When Anyone Can Be Heard, Anyone Can Be Horrible
In the mid–90s, the music industry exploded. The rush to find the next Nirvana resulted in the weirdest decade of music on record as the underground was pushed to the top and the mainstream pushed to adapt. Technology had begun turning us away from radio, and the outlets we used to find music expanded. There was more room for us to learn. More room for us to explore.
September 2018: When Anyone Can Be Heard, Anyone Can Be Horrible
- “Lazarus” — David Byrne, St. Vincent
- “Get Lucky” — Heatmiser
- “A Picture Postcard” — The Promise Ring
- “Walk Unafraid” — First Aid Kit
- “Rank & File” — Moses Sumney
- “Coriander” — MF DOOM
- “Take Care of Business” — Nina Simone
- “Fire Drills” — Dessa
- “Black Ice (Sky High)” — Goodie Mob, OutKast
- “Getaway” — Peeping Tom (f/ Kool Keith)
- “Haunter of the Darkness” — Zuider Zee
- “Boy (Go)” — The Golden Palominos (f/ Michael Stipe)
- “Lyrics to Go (Remix)” — Dan the Automator, A Tribe Called Quest
- “Go!” — Plumtree
- “Early Morning Breeze” — Dolly Parton
- “Poor Me” — Brenda Weiler
- “A Better Son/Daughter” — Rilo Kiley
- “The Weight” — Aretha Franklin
Zuider Zee — a band from the 70s that no one remembered — could have been helped by this kind of explosion. While they had the backing of some of the world’s foremost musicians, they never really … hit. They put out one record, they disappeared into obscurity, and they’ve only now resurfaced with a repressing of an album that would be a critical darling if released today.
While the bands I grew up with in the 90s were obscure to my parents and teachers, they at least had an audience. They had an audience because we could find them. Zuider Zee was not that lucky.
Fast forward to now, and replace bands with people, and music with opinions, and now instead of just dropping a hit record, you’re dropping a hot take. Anyone can be heard; anyone can have a voice.
It’s how revolutions start, but we often forget (until we’re reminded) that revolutions can start on either side. When anyone can have a voice, that means anyone can have a voice, and that means the bad rolls in with the good. In music, you get label-free music from amazing bands, but you also get hateful (and horrible) neo-nazi thrash.
Two weeks ago I watched Hannah Gadsby’s Nanette, a Netflix comedy special that tears down the concept of a comedy special, and I was left speechless. I just sat and stared. After Rilo Kiley’s “A Better Son/Daughter” finally faded out. After Netflix suggested that maybe I move on with a few episodes of Queer Eye. After a week, and another. I looked at my place, my privilege, my awareness.

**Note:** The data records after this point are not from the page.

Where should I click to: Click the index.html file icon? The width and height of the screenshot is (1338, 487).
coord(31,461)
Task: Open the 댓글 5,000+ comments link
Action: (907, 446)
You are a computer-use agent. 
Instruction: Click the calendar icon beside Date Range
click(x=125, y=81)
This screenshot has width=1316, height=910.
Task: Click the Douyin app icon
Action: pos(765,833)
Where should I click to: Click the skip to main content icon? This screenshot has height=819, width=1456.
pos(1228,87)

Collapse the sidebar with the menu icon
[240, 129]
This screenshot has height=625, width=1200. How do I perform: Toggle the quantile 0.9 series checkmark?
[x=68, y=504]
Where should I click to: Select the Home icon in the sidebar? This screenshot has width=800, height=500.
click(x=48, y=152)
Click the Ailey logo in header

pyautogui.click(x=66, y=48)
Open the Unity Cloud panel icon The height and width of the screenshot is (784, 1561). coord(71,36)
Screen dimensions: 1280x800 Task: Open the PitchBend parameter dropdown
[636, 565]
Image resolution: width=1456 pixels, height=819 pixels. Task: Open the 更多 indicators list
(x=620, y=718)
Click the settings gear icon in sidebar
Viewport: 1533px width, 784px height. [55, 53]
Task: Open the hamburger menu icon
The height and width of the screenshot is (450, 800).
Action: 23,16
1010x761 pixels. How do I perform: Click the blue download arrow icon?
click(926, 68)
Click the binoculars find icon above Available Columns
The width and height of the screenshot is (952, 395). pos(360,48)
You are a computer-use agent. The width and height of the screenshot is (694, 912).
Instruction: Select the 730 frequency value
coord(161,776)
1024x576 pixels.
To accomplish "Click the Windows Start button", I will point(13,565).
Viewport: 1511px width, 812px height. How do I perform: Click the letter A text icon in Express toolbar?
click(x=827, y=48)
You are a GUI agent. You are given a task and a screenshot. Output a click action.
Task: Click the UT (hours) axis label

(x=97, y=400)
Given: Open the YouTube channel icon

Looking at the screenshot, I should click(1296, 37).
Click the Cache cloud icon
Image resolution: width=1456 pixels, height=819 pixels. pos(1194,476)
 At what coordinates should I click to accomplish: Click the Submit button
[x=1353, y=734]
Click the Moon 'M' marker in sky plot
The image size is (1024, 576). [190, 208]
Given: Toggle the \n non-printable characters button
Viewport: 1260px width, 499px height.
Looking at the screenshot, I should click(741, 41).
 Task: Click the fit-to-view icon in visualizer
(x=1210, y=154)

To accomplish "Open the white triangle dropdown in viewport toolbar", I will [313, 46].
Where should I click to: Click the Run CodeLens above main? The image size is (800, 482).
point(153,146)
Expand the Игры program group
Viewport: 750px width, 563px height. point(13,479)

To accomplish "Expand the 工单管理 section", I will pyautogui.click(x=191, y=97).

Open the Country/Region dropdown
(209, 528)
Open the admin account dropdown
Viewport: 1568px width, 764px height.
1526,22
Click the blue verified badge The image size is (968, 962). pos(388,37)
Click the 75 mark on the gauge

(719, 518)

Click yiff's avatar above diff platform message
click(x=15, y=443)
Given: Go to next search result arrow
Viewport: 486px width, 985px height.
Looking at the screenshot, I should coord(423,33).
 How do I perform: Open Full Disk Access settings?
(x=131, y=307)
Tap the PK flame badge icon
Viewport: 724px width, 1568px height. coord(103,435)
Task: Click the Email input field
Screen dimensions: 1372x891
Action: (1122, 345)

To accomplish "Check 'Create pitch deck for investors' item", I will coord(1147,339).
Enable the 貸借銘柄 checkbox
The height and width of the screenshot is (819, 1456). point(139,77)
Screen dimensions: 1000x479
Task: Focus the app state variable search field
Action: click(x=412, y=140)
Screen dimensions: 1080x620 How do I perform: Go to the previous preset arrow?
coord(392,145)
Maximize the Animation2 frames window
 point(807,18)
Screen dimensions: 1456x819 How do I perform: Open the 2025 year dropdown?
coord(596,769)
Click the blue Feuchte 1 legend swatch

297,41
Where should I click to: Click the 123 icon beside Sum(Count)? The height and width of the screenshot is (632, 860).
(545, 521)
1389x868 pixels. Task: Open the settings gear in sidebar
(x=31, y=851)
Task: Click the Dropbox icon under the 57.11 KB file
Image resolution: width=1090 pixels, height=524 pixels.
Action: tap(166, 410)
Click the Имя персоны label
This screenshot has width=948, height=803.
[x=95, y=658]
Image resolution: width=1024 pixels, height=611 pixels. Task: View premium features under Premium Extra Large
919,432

And I thought about how Gadsby dug deep into art history, about how the artists that we’d told all along were important and thoughtful, who have been placed on a pedestal, who were shaped by a collective of critique, free from the public discourse, their transgressions both accepted and brushed off. There were fewer channels; fewer artists that we could look to, and fewer works we could study, and fewer things we knew about the people behind the art.
These days, we are much more likely find out when people are horrible. Either because they’re outed as horrible, or because they out themselves as horrible. What would we have done if Picasso’s creepiness was made a part of his legacy? Would it have raised any outrage? Would it have encouraged copy cats?
Of course, there aren’t copy cats when it comes to horrible things. There are just people doing horrible things looking for absolution from the famous. Looking for justification. Emboldened, seeing a pastor claim he was being too friendly when he gropes Ariana Grande during the funeral of Aretha Franklin, as _another_ pastor, standing in a position of power, claimed that a black woman cannot raise a black boy to be a man at the funeral of one of the boldest single mothers we’ll ever know.
Sometimes history forgets a band or two. That’s forgivable. They’ll always come back up. They’ll always be found if they’re worth being found. And sometimes history will forget people who do horrible things, which would be wonderful because horrible things are hard to remember. But if we forget them, we forget the lesson, and we forget why they were horrible in the first place, and then we experience it all over again, the same band, the same song, one more time around as our options narrow once again.